- Information supplied -
################

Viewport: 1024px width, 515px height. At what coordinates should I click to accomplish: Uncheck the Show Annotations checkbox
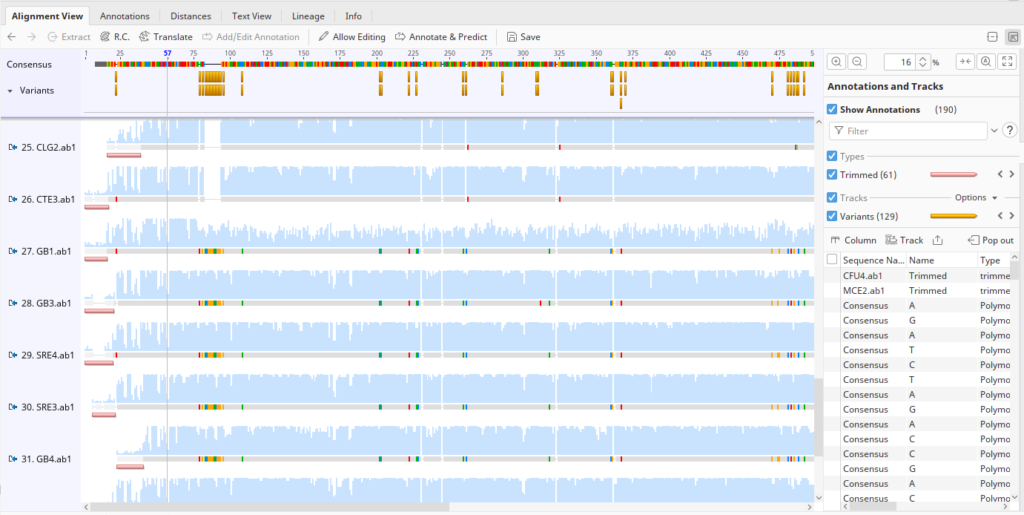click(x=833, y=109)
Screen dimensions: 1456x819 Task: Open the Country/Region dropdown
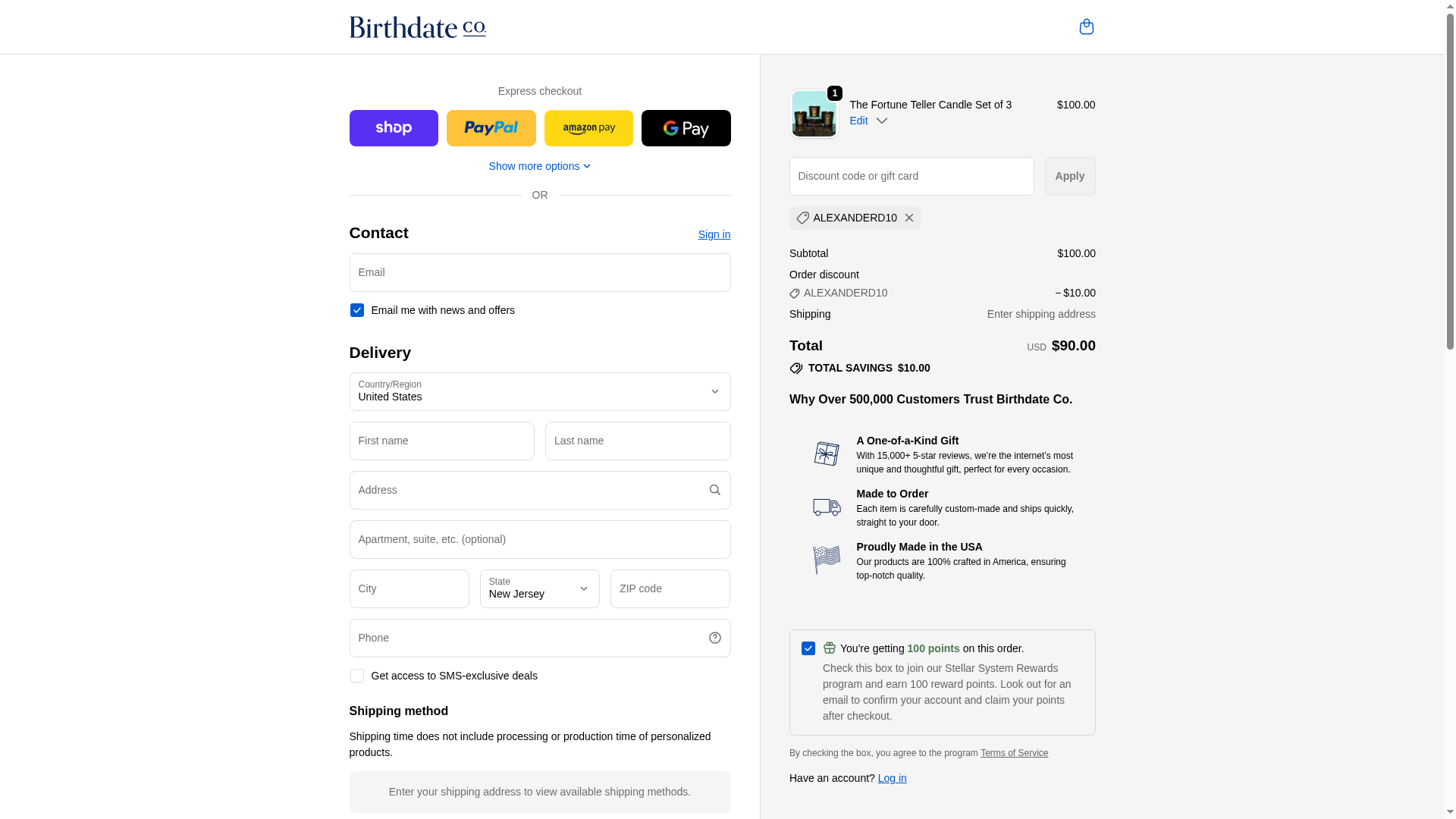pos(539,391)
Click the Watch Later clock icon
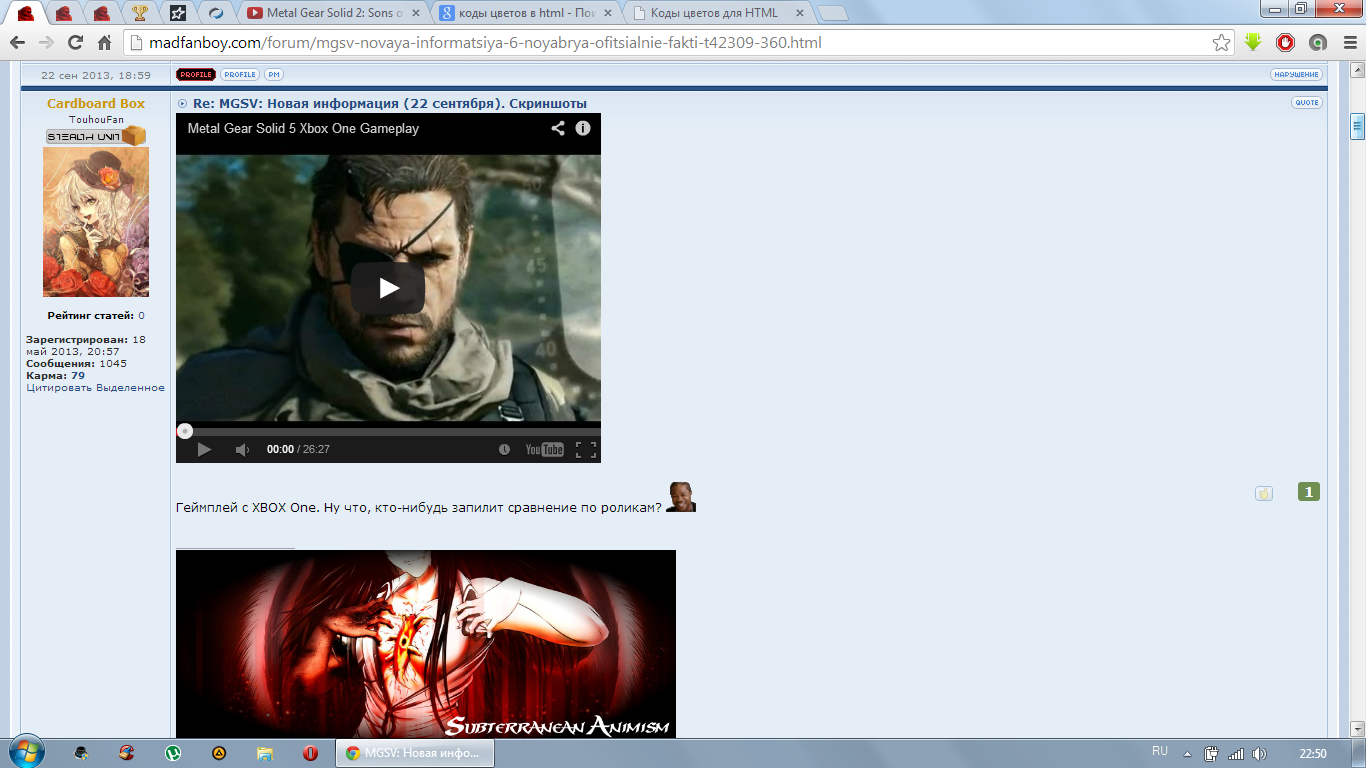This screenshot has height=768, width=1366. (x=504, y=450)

################

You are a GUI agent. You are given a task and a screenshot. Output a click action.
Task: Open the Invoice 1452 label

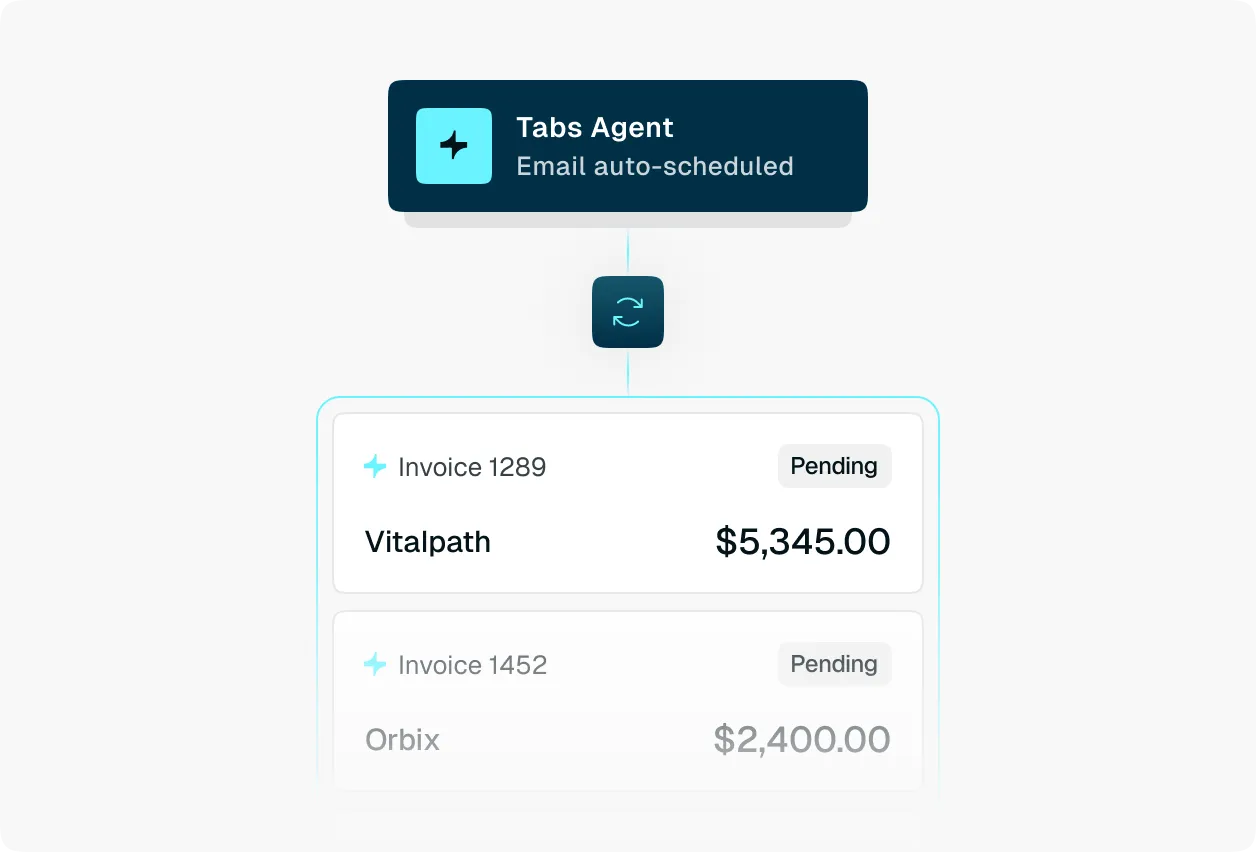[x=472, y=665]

################

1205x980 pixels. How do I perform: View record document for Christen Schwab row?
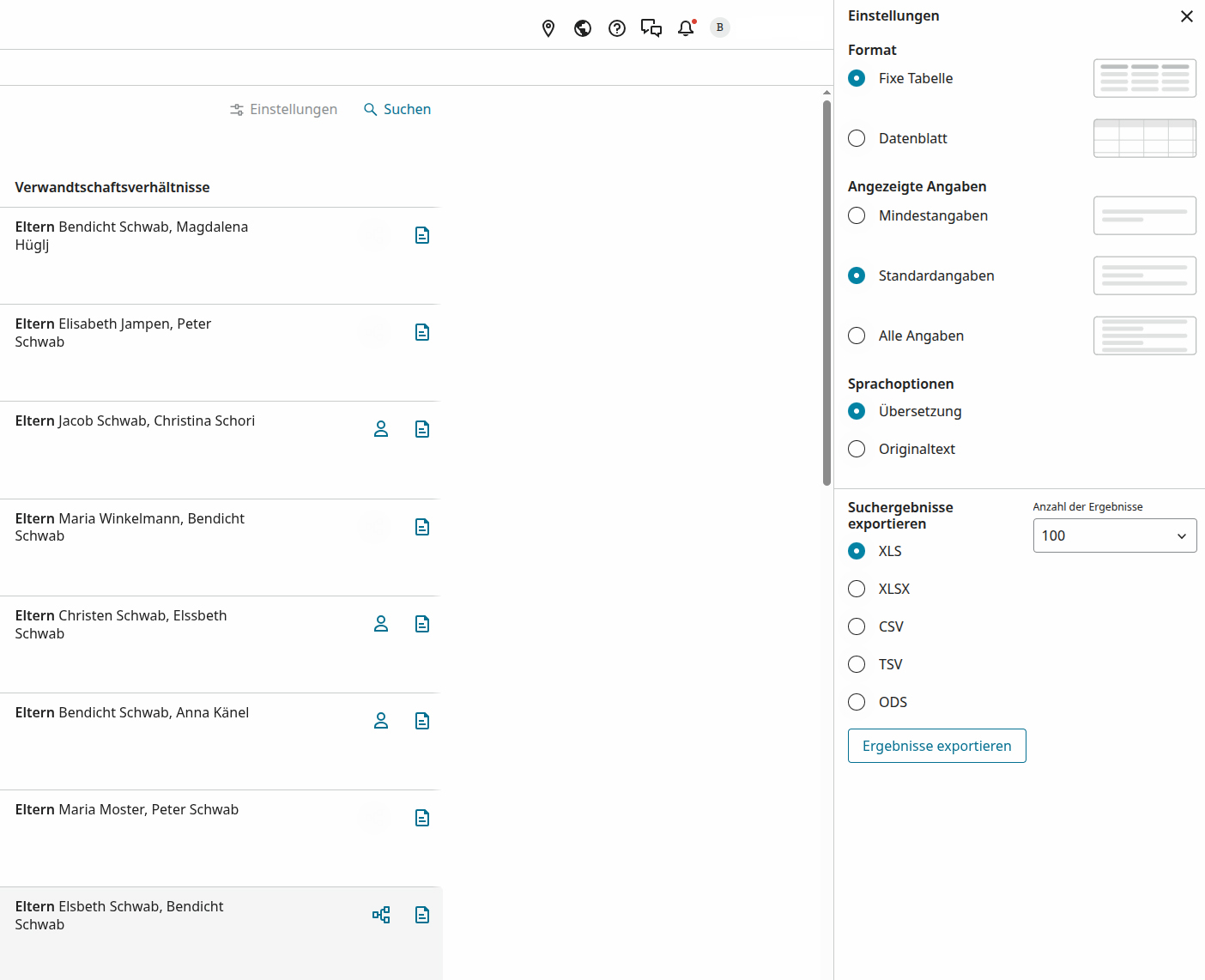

################

- Exercise description -
In the listing, take the part starting with the line with "You are a GUI" and going on through the line with "[x=472, y=665]", and write it out again with "screenshot" swapped for "screen capture" and nothing else changed. Leave out the pictures.

- Task result -
You are a GUI agent. You are given a task and a screen capture. Output a click action.
Task: Open the Invoice 1452 label

[x=472, y=665]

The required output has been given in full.